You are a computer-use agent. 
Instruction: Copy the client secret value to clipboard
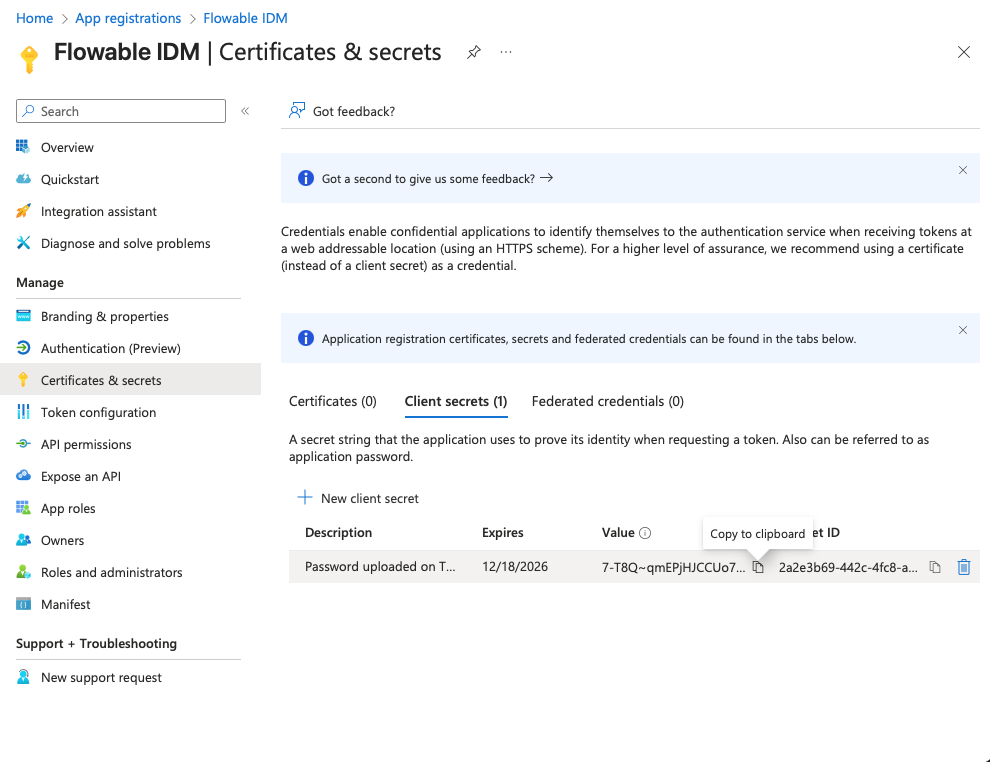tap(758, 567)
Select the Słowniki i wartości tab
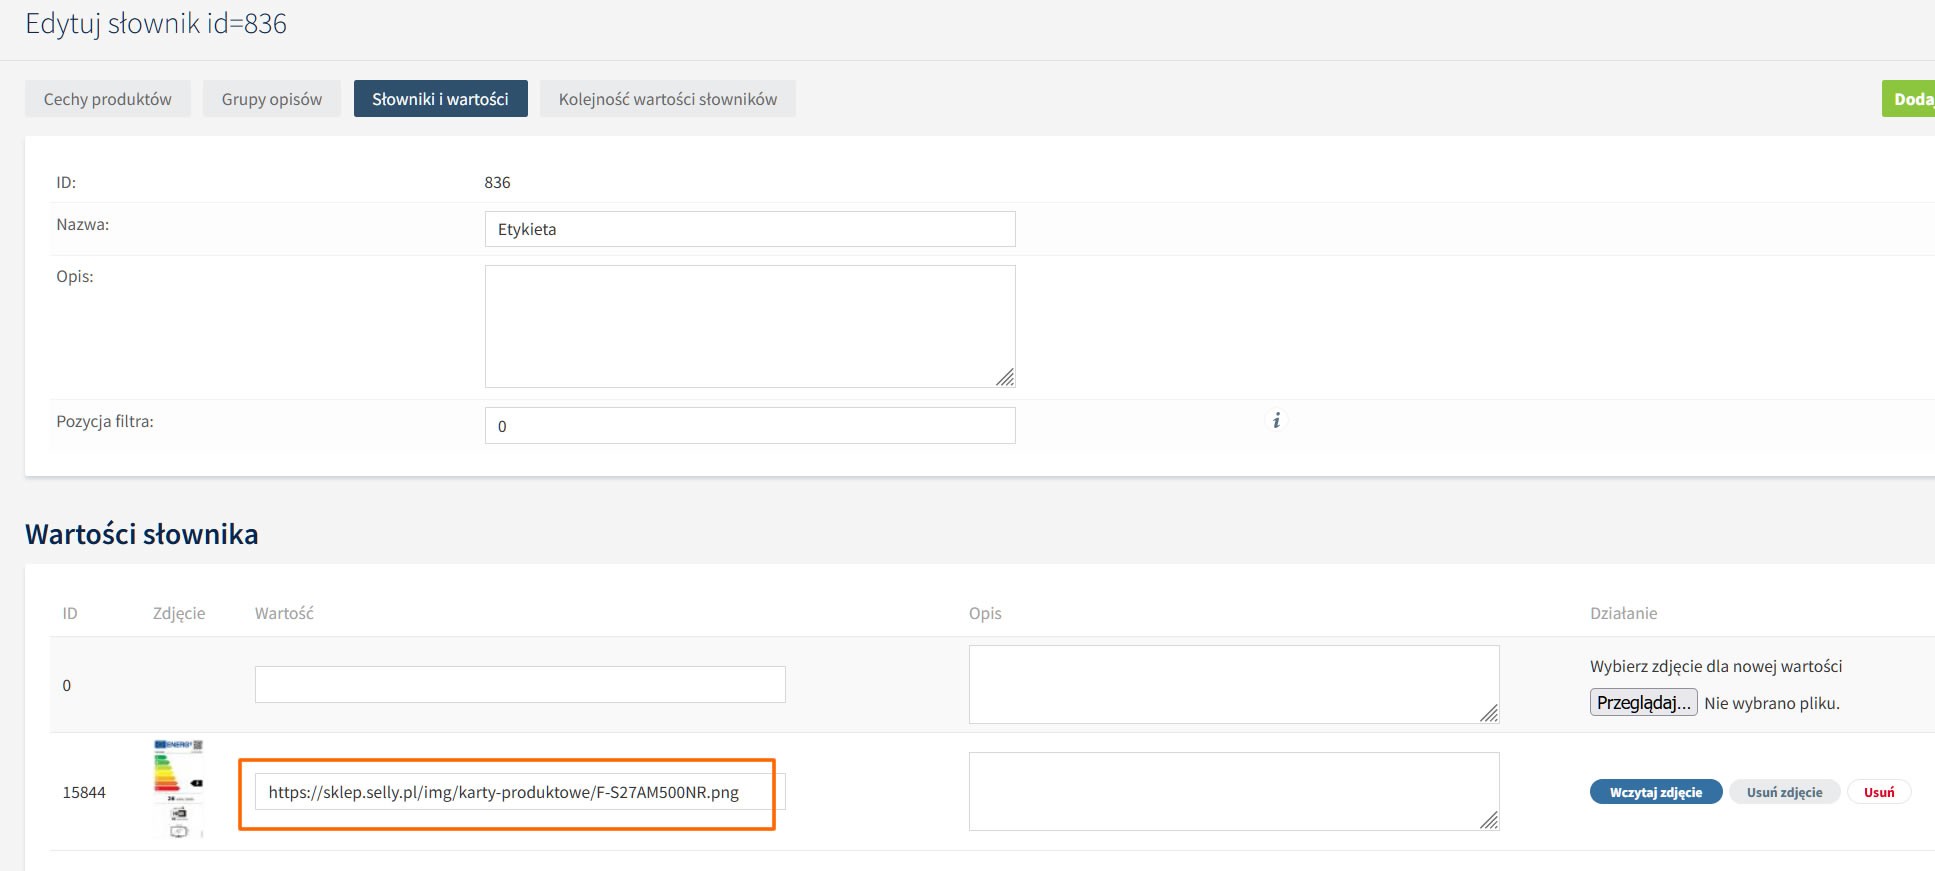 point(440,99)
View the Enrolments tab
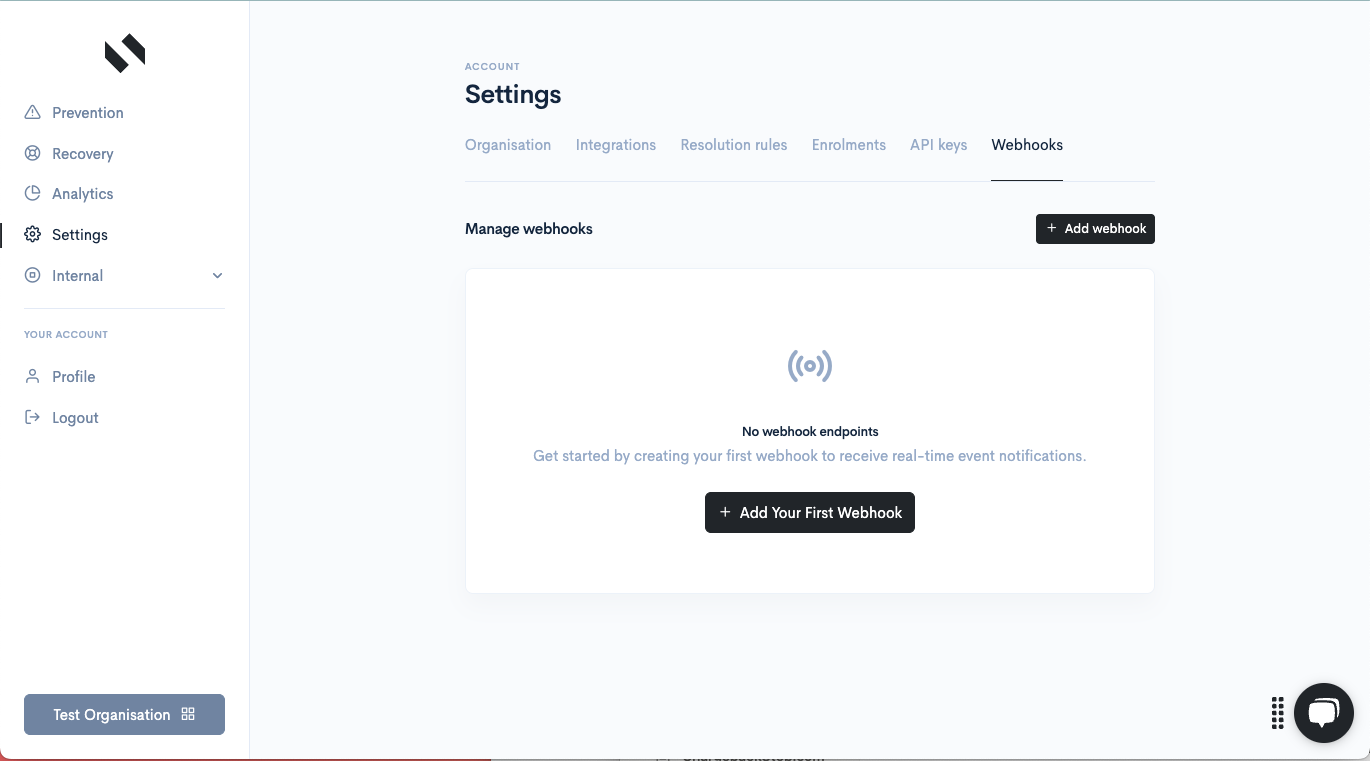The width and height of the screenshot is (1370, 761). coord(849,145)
^^^^^^^^
> Work order
The range to copy runs from the line with "Select the Słowniki i wartości tab" to the last line of the entries, both included; copy it exactly and leave out the pictures.

> Answer space
Select the Słowniki i wartości tab
 point(440,99)
View the Enrolments tab
The width and height of the screenshot is (1370, 761). coord(849,145)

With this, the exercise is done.